The Los Angeles County district attorney's office on Wednesday spurned the confession of a woman who claimed that she and several friends were responsible for the 1988 slaying of Carol Montecalvo, whose husband was convicted last year of the murder.

The prosecutor in the case said that Suzan Brown, 45, was lying when she suddenly stepped forward last month and confessed her role in the fatal shooting of Montecalvo in her Burbank home.

"After an extensive investigation of Ms. Brown's statements, it is clear that her statements are false," Deputy Dist. Atty. Robert Cohen said in a written report wrapping up the monthlong investigation.

"Based upon the evidence and information we have gathered in an attempt to check out Ms. Brown's story, we find nothing in her statement . . . that would lead us to believe that it is anything other than another in a series of fabrications," he added.

Brown, a former neighbor of the Montecalvos, told The Times on Wednesday that she sticks by her story that she and her friends were under the influence of drugs and seeking money to buy more when they decided to burglarize the Montecalvo house.

In a Dec. 17 interview, Brown told district attorney's investigators that two men had shot the Montecalvos when the couple returned home from an evening walk.

But Cohen said that the two men identified by Brown denied any involvement in the crime. The men's fingerprints did not match unidentified prints found in the Montecalvo house, the prosecutor said.

A fourth person named by Brown was not present the night of the murder, Cohen said. Further, a .25-caliber gun that Cohen said was used to shoot Daniel Montecalvo was located in San Diego, but a ballistics test showed the weapon was not used in the shooting.
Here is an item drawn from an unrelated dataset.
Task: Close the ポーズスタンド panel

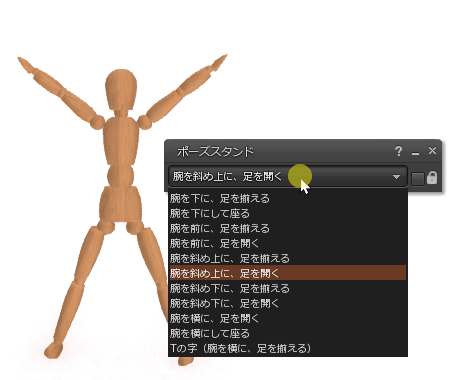Action: (x=432, y=151)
Police have not found the .38-caliber revolver used to shoot Carol Montecalvo twice in the neck, said Cohen, who added that he was confident the real killer was the victim's husband.

Daniel Montecalvo, 49, was convicted last November of murdering his 43-year-old wife and shooting himself in the back to cash in on her $600,000 insurance policies. But Montecalvo, who was sentenced to 27 years to life in prison, has maintained his innocence, and his private investigators located Brown and brought her story to the attention of authorities.

After hearing of the district attorney's findings, Brown said she stands by her claim that Montecalvo did not kill his wife, although she admitted she was not completely truthful when she originally told investigators her story.

During her final interview with investigators Monday, Brown said that she had been in the house that night and asked for a guarantee of immunity before she would tell them any more. But after conferring with Cohen and his boss, Deputy Dist. Atty. Richard W. Hecht, the investigators abruptly ended their interview with no immunity offer.

"At some point in time, you just say that's it," Cohen said. "How much taxpayer money are you going to expend when we know that this woman has lied, lied, lied, lied and lied?"

Brown, however, insisted that she was in the house on the night of the slaying. "I witnessed Carol being shot, and I shot Dan," she told The Times, adding that she did not admit her role in the shooting earlier because she was uncertain whether she could still be prosecuted.

"If coming forward and telling the truth and trying to free an innocent man is wrong, then so be it," she said.

In researching Brown's background, Cohen said, investigators learned that she had been in several mental hospitals and had received a psychiatric discharge from the military.

Brown said she served in the Navy for seven years and received an honorable discharge in 1967 after 13 months in Vietnam as a nurse. She said she suffers from post-traumatic stress syndrome from her Vietnam experience and has been in psychiatric units to deal with stress from the war and cancer and drug problems. She said her psychiatric problems do not make her a liar.